### Goal
Please print the records below word for word, keeping every line as it stands.

--- START ---

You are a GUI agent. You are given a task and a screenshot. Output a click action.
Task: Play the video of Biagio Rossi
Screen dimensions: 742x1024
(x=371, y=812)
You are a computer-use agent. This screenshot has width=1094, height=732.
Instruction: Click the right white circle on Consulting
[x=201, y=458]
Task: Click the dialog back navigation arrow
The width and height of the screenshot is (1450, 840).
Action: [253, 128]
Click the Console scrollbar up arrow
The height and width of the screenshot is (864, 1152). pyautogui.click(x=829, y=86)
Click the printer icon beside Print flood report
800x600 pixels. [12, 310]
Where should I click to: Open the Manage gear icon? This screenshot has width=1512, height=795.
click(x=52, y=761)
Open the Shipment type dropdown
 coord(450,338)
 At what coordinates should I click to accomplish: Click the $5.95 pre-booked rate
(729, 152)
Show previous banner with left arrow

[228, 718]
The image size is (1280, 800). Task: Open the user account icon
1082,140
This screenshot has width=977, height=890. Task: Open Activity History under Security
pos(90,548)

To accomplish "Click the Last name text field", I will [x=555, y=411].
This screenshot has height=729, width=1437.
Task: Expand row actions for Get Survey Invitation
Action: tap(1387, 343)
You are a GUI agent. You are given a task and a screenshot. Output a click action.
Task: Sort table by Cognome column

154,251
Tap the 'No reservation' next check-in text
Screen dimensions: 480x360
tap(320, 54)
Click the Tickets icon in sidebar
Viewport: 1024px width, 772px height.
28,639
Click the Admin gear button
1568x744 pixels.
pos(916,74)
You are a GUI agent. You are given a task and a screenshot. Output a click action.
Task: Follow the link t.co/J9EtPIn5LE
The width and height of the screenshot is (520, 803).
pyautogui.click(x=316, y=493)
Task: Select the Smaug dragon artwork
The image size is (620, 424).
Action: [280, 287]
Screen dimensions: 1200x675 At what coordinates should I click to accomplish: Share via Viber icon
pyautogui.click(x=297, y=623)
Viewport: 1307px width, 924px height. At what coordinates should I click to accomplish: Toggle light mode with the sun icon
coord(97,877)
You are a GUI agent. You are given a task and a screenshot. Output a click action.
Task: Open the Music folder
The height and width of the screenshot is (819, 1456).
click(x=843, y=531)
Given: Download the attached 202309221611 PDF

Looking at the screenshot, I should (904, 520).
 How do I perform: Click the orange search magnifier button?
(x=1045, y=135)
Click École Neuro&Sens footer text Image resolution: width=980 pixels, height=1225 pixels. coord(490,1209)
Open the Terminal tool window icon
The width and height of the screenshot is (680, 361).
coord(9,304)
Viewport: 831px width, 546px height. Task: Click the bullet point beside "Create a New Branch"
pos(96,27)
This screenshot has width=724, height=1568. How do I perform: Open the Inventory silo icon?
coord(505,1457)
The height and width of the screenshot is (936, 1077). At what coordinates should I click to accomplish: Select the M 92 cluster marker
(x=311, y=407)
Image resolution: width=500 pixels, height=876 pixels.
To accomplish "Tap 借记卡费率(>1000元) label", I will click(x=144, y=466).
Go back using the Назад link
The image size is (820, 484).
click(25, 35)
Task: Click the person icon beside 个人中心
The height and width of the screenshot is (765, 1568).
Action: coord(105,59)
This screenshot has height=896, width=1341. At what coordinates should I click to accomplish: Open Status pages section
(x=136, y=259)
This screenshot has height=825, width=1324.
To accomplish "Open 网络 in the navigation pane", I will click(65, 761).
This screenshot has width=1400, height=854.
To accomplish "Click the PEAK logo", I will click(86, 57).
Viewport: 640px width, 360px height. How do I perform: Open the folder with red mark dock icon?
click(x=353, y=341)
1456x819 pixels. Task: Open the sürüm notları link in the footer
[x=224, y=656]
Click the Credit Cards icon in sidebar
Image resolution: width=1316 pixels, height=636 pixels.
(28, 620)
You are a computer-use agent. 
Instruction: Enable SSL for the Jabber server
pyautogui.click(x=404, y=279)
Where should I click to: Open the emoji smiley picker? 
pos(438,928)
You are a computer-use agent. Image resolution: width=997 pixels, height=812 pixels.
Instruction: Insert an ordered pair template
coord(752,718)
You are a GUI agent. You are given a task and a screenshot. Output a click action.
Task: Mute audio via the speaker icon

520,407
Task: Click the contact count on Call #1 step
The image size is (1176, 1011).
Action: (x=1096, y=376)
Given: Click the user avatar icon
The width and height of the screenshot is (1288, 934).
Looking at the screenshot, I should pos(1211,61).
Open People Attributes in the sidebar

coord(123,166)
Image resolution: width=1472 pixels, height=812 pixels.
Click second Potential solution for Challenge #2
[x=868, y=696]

--- END ---

### Solution to this exercise
You are a GUI agent. You are given a task and a screenshot. Output a click action.
Task: Play the video of Biagio Rossi
Screen dimensions: 742x1024
(x=371, y=812)
You are a computer-use agent. This screenshot has width=1094, height=732.
Instruction: Click the right white circle on Consulting
[x=201, y=458]
Task: Click the dialog back navigation arrow
The width and height of the screenshot is (1450, 840).
Action: [253, 128]
Click the Console scrollbar up arrow
The height and width of the screenshot is (864, 1152). pyautogui.click(x=829, y=86)
Click the printer icon beside Print flood report
800x600 pixels. [12, 310]
Where should I click to: Open the Manage gear icon? This screenshot has width=1512, height=795.
click(x=52, y=761)
Open the Shipment type dropdown
 coord(450,338)
 At what coordinates should I click to accomplish: Click the $5.95 pre-booked rate
(729, 152)
Show previous banner with left arrow

[228, 718]
The image size is (1280, 800). Task: Open the user account icon
1082,140
This screenshot has width=977, height=890. Task: Open Activity History under Security
pos(90,548)

To accomplish "Click the Last name text field", I will [x=555, y=411].
This screenshot has height=729, width=1437.
Task: Expand row actions for Get Survey Invitation
Action: tap(1387, 343)
You are a GUI agent. You are given a task and a screenshot. Output a click action.
Task: Sort table by Cognome column

154,251
Tap the 'No reservation' next check-in text
Screen dimensions: 480x360
tap(320, 54)
Click the Tickets icon in sidebar
Viewport: 1024px width, 772px height.
28,639
Click the Admin gear button
1568x744 pixels.
pos(916,74)
You are a GUI agent. You are given a task and a screenshot. Output a click action.
Task: Follow the link t.co/J9EtPIn5LE
The width and height of the screenshot is (520, 803).
pyautogui.click(x=316, y=493)
Task: Select the Smaug dragon artwork
The image size is (620, 424).
Action: [280, 287]
Screen dimensions: 1200x675 At what coordinates should I click to accomplish: Share via Viber icon
pyautogui.click(x=297, y=623)
Viewport: 1307px width, 924px height. At what coordinates should I click to accomplish: Toggle light mode with the sun icon
coord(97,877)
You are a GUI agent. You are given a task and a screenshot. Output a click action.
Task: Open the Music folder
The height and width of the screenshot is (819, 1456).
click(x=843, y=531)
Given: Download the attached 202309221611 PDF

Looking at the screenshot, I should (904, 520).
 How do I perform: Click the orange search magnifier button?
(x=1045, y=135)
Click École Neuro&Sens footer text Image resolution: width=980 pixels, height=1225 pixels. coord(490,1209)
Open the Terminal tool window icon
The width and height of the screenshot is (680, 361).
coord(9,304)
Viewport: 831px width, 546px height. Task: Click the bullet point beside "Create a New Branch"
pos(96,27)
This screenshot has width=724, height=1568. How do I perform: Open the Inventory silo icon?
coord(505,1457)
The height and width of the screenshot is (936, 1077). At what coordinates should I click to accomplish: Select the M 92 cluster marker
(x=311, y=407)
Image resolution: width=500 pixels, height=876 pixels.
To accomplish "Tap 借记卡费率(>1000元) label", I will click(x=144, y=466).
Go back using the Назад link
The image size is (820, 484).
click(25, 35)
Task: Click the person icon beside 个人中心
The height and width of the screenshot is (765, 1568).
Action: coord(105,59)
This screenshot has height=896, width=1341. At what coordinates should I click to accomplish: Open Status pages section
(x=136, y=259)
This screenshot has height=825, width=1324.
To accomplish "Open 网络 in the navigation pane", I will click(65, 761).
This screenshot has width=1400, height=854.
To accomplish "Click the PEAK logo", I will click(86, 57).
Viewport: 640px width, 360px height. How do I perform: Open the folder with red mark dock icon?
click(x=353, y=341)
1456x819 pixels. Task: Open the sürüm notları link in the footer
[x=224, y=656]
Click the Credit Cards icon in sidebar
Image resolution: width=1316 pixels, height=636 pixels.
(28, 620)
You are a computer-use agent. 
Instruction: Enable SSL for the Jabber server
pyautogui.click(x=404, y=279)
Where should I click to: Open the emoji smiley picker? 
pos(438,928)
You are a computer-use agent. Image resolution: width=997 pixels, height=812 pixels.
Instruction: Insert an ordered pair template
coord(752,718)
You are a GUI agent. You are given a task and a screenshot. Output a click action.
Task: Mute audio via the speaker icon

520,407
Task: Click the contact count on Call #1 step
The image size is (1176, 1011).
Action: (x=1096, y=376)
Given: Click the user avatar icon
The width and height of the screenshot is (1288, 934).
Looking at the screenshot, I should pos(1211,61).
Open People Attributes in the sidebar

coord(123,166)
Image resolution: width=1472 pixels, height=812 pixels.
Click second Potential solution for Challenge #2
[x=868, y=696]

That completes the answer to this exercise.